> [목표]
아래 행 중 "Check the 保存 checkbox" 문구가 있는 행부터 "Action: point(615,111)" 문구가 있는 행까지 모두 다시 적되, "heading" 부분만 "title" 표현으로 수정하고 나머지는 그대로 두세요.

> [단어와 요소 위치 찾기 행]
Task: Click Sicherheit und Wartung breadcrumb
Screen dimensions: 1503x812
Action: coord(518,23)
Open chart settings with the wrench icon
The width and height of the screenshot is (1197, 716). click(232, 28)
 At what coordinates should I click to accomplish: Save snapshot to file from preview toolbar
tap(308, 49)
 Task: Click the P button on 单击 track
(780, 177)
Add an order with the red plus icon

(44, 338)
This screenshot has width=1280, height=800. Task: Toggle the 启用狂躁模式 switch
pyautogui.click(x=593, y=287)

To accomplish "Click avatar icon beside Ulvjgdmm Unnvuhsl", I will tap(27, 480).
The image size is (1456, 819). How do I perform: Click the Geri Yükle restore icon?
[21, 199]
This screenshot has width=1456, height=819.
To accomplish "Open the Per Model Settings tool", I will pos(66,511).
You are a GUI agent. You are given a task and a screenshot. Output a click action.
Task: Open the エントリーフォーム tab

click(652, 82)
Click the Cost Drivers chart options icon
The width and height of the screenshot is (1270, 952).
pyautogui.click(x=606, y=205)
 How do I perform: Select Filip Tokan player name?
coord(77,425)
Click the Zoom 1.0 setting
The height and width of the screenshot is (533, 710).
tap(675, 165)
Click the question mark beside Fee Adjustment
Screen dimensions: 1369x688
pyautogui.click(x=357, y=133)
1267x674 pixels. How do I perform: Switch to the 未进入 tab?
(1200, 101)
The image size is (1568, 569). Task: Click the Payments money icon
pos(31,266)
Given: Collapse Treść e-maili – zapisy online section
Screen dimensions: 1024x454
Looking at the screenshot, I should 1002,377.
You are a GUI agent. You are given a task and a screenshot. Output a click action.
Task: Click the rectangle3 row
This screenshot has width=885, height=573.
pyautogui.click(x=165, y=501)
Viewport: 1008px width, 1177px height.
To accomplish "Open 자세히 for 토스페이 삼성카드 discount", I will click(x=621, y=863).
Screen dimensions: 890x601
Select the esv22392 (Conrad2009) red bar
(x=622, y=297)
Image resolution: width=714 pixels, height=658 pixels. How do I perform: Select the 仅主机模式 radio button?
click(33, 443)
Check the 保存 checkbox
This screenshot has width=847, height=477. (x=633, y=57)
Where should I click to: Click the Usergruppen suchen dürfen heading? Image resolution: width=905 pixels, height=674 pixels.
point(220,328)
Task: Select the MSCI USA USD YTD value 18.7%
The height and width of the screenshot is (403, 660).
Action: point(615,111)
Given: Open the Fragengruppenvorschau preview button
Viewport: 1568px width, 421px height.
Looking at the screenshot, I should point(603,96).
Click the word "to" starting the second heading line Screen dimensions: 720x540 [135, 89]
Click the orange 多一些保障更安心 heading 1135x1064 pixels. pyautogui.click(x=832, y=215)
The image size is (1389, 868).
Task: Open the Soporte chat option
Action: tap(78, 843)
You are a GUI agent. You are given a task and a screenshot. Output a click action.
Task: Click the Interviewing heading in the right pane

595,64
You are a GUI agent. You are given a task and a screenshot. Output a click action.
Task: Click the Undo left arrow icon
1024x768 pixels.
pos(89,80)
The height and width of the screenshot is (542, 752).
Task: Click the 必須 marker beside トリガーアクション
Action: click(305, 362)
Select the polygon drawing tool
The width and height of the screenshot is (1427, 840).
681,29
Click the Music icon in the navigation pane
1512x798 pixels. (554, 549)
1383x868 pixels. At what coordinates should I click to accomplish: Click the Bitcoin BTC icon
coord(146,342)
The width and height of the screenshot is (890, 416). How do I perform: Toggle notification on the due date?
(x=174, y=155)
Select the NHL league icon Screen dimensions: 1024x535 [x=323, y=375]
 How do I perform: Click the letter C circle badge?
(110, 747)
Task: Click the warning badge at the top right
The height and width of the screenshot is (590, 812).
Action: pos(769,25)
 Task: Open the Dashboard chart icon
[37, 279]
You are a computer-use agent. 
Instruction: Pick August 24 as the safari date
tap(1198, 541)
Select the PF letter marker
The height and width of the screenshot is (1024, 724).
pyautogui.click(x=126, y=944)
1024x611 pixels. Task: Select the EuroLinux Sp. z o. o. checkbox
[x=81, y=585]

> [전체 출력]
Check the 保存 checkbox
This screenshot has width=847, height=477. (x=633, y=57)
Where should I click to: Click the Usergruppen suchen dürfen title? Image resolution: width=905 pixels, height=674 pixels.
point(220,328)
Task: Select the MSCI USA USD YTD value 18.7%
The height and width of the screenshot is (403, 660).
Action: point(615,111)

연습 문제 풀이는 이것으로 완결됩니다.